------ EXCERPT PROVIDED ------
Now the Foreskin Police
The all-powerful state now wants in
on male genital mutilation.
(Reason.com) - Can the state of Florida force a mother to have her 4-year-old son circumcised? It seems so.
Last Friday, a Palm Beach County judge told Heather Hironimus to get the boy the circumcision or be jailed. Hironimus refused, hiding out with him in a domestic violence shelter. When they failed to show up for a scheduled court appearance Tuesday, Circuit Judge Jeffrey Dana Gillen signed a warrant for Hironimus' arrest.
What's the state's interest in this boy's foreskin? Hironimus and the boy's father, Dennis Nebus, were never married but share custody of their son. In 2012, they signed a "parenting plan" which specified that he would be circumcised, and Nebus would make the arrangements. But Hironimus later backed out of this part of the plan, and Nebus took her to court.
In Judge Gillen's initial ruling, he found that Hironimus "willfully violated" the parenting plan by refusing to sign the circumcision consent form, which he ordered her to do. A state appellate court upheld the ruling in December. On Friday, Judge Gillen declared Hironimus in contempt of court for continuing to violate the order.
"I will allow her to avoid incarceration or get out of jail if she signs the consent to the procedure," Gillen said.
The parenting plan Hironimus and Nebus agreed to was a formal agreement approved by the court, which makes Hironimus legally bound to follow it. On the one hand, that seems fair—this whole kerfuffle is simply a contract issue. Although as a friend commented on Facebook, it "probably unavoidably implicates the question whether we want legally enforceable contracts to cut children's genitals." Touché.
Under Florida law, parents must draft a parenting plan "in all cases involving time-sharing with minor child(ren), even when time-sharing is not in dispute." But the plan goes quite beyond time-sharing concerns, requiring parents to seek state approval on everything from "who will be responsible for any and all forms of health care and school-related matters" to "the methods and technologies that the parents will use to communicate with children." Perhaps the better question is why we want mandatory, legally enforceable contracts for most of these matters?
According to the Sun-Sentinel, neither of the parents' positions on circumcision comes from religion. Nebus told the court last year that circumcision is "just the normal thing to do," but he didn't start pressing Hironimus about the procedure until 2013, when the boy began peeing on his leg. Nemus says his son has phimosis, which prevents retraction of the foreskin; Hironimus says no such diagnosis has been made.
In an emergency motion filed last week, Hironimus' lawyer wrote that the 4-year-old "is aware of what is happening and is terrified by the procedure." The motion asked that a mental health professional evaluate the boy and an independent guardian be appointed to represent the boy's interests in court.
------ SUPPLIED DATA ------
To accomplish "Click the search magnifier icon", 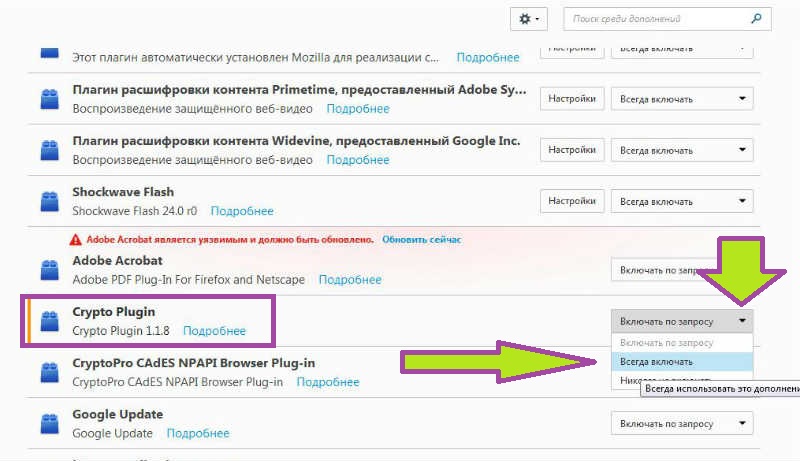I will (756, 19).
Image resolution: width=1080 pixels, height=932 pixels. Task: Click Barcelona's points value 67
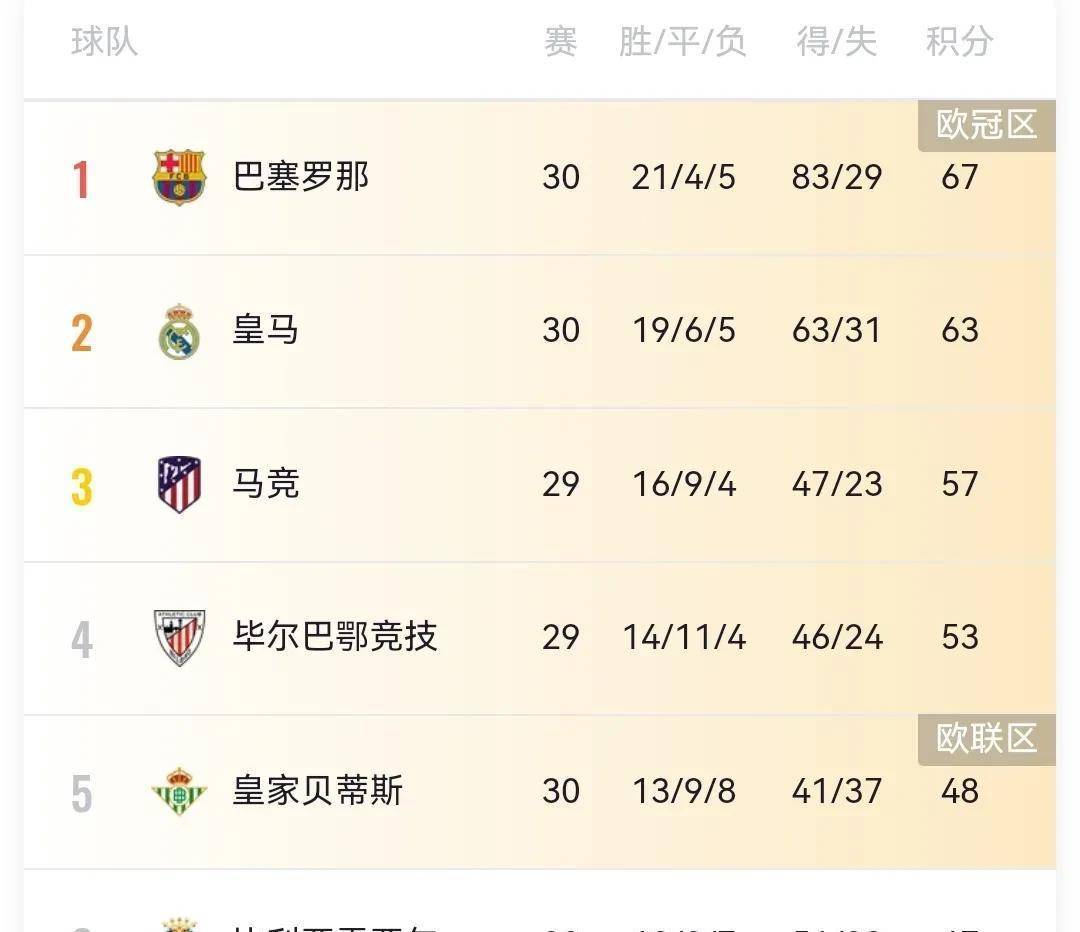960,177
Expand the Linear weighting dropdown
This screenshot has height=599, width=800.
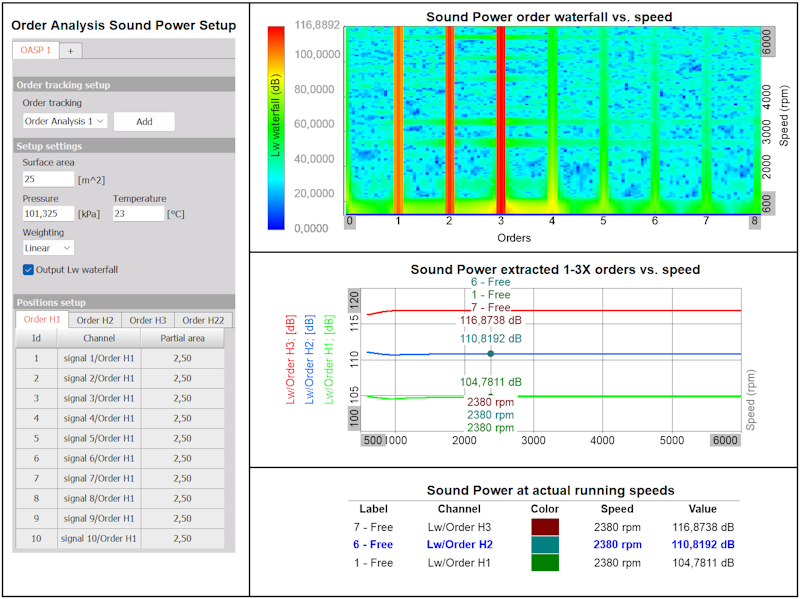coord(48,248)
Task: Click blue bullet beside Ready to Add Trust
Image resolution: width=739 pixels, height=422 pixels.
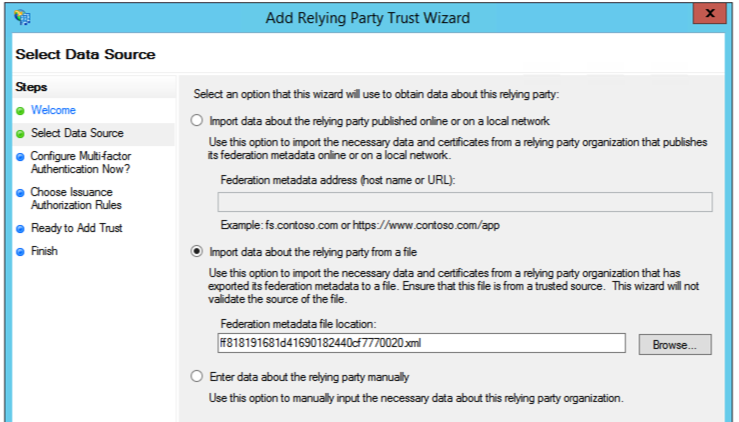Action: (20, 228)
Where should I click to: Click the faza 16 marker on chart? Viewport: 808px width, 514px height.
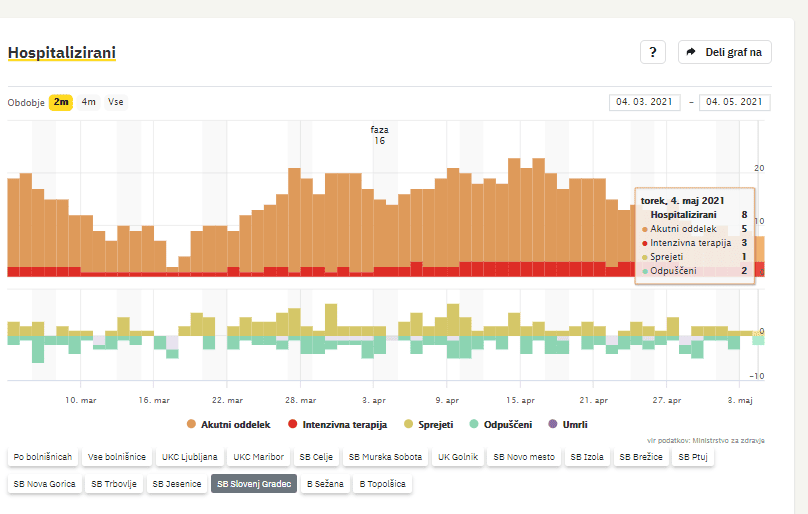[379, 135]
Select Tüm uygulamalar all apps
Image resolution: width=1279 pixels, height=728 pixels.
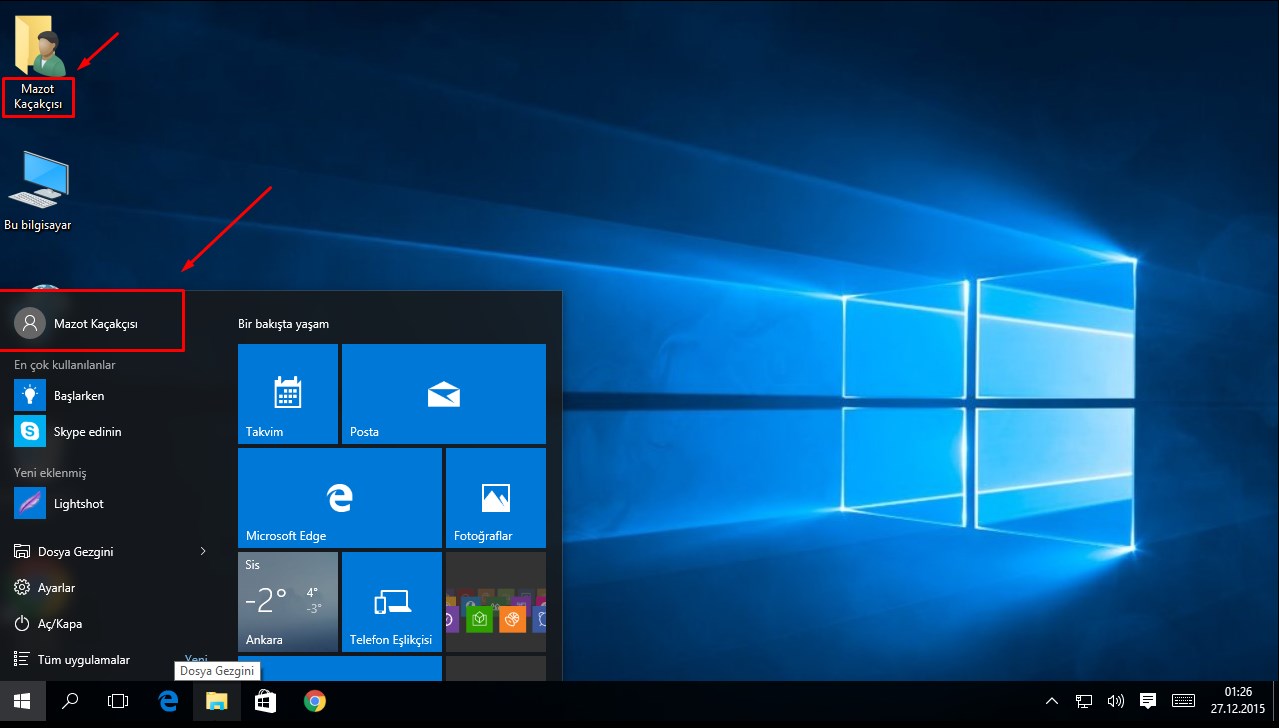click(83, 660)
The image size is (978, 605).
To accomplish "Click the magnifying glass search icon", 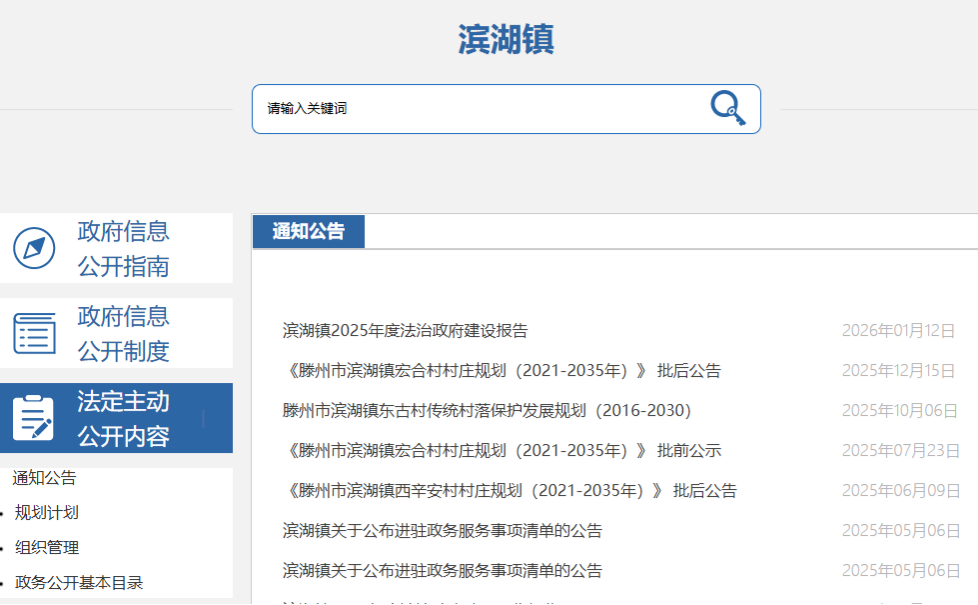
------
→ ACTIVITY
Write out word for word the part of the circumcision article that starts at "Now the Foreskin" and ends at "her to court.".

→ COMPLETED EXERCISE
Now the Foreskin Police
The all-powerful state now wants in
on male genital mutilation.
(Reason.com) - Can the state of Florida force a mother to have her 4-year-old son circumcised? It seems so.
Last Friday, a Palm Beach County judge told Heather Hironimus to get the boy the circumcision or be jailed. Hironimus refused, hiding out with him in a domestic violence shelter. When they failed to show up for a scheduled court appearance Tuesday, Circuit Judge Jeffrey Dana Gillen signed a warrant for Hironimus' arrest.
What's the state's interest in this boy's foreskin? Hironimus and the boy's father, Dennis Nebus, were never married but share custody of their son. In 2012, they signed a "parenting plan" which specified that he would be circumcised, and Nebus would make the arrangements. But Hironimus later backed out of this part of the plan, and Nebus took her to court.